Article 15. Confidentiality
15.1 The parties are mutually obliged to maintain complete confidentiality vis-a-vis third parties with regard to confidential (business) information provided to each other. The customer is obliged to take measures to ensure that this confidentiality is observed by its employees.
Article 16. Export
16.1 Re-export of goods from the Netherlands is subject to the Dutch and US American
statutory regulations and is not allowed without an official license. The export of Complies' goods to non-EU countries requires our written consent at all times, irrespective of the customer's obligation to obtain the necessary import and export licenses as well as to handle the other formalities. The customer remains responsible for compliance with the relevant conditions/provisions until the goods are obtained by the end user.
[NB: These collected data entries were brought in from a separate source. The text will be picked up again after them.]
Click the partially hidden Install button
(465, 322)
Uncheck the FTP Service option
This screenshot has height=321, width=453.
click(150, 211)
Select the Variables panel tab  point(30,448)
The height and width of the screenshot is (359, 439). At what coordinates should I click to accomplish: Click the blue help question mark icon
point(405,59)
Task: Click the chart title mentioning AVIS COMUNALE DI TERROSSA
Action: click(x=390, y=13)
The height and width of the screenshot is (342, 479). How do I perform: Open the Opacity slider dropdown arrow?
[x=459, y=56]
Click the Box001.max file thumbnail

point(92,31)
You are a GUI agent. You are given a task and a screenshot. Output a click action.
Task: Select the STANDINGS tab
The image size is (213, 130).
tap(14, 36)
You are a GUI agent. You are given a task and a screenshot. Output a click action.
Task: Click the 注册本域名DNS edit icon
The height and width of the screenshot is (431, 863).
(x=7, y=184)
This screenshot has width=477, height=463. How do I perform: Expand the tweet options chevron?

Article 17. Digital orders through API / XML
In case the customer makes use of the possibility of placing orders directly with Complies through API / XML, the following conditions apply as well. In case of conflict between the conditions below and those mentioned above, the conditions below will prevail.
The customer can only use the possibility of placing orders directly with Complies through API / XML if the customer has received a relevant key/link from Complies. Responsibility for the accuracy of the order (including items, quantities, delivery addresses, etc.) lies with the customer at all times.
In case an order is placed, the customer will always be obliged to pay the costs involved, such as, but not limited to, shipping costs, handling costs, restocking fee and
packaging materials to Complies, even if the delivery is withdrawn or refused for any reason or by any party.
Article 18. Disputes
Any disputes arising from agreements with Complies will be settled by the District Court of Noord Nederland, Assen location.
All matters subject to these terms and conditions shall be governed exclusively by Netherlands law.
Article 19. Special supplier offers
In the event of a special offer with a supplier(s) of Complies under which a certain pricing is conditionally granted to the customer if the customer places a specific order, as is to be determined by the supplier, the customer commits himself to comply with the formalities and requirements imposed under such special offers and to provide the required documents available at its offices supporting the aforementioned special offers to Complies upon its first request, for a period of 5 years. For example, if a particular special offer requires the customer to sell the items ordered under such special offer to a particular end user, the customer comits himself to adequately document the fulfillment of this condition and must keep it available for Complies. In the event of failure to comply with the aforementioned obligations, the customer undertakes to immediately return the benefits granted to it under this special offer to Complies and Complies will have the right to refuse such customer any further special offers. In case of any further loss, Complies reserves the right to claim relevant compensation from the customer.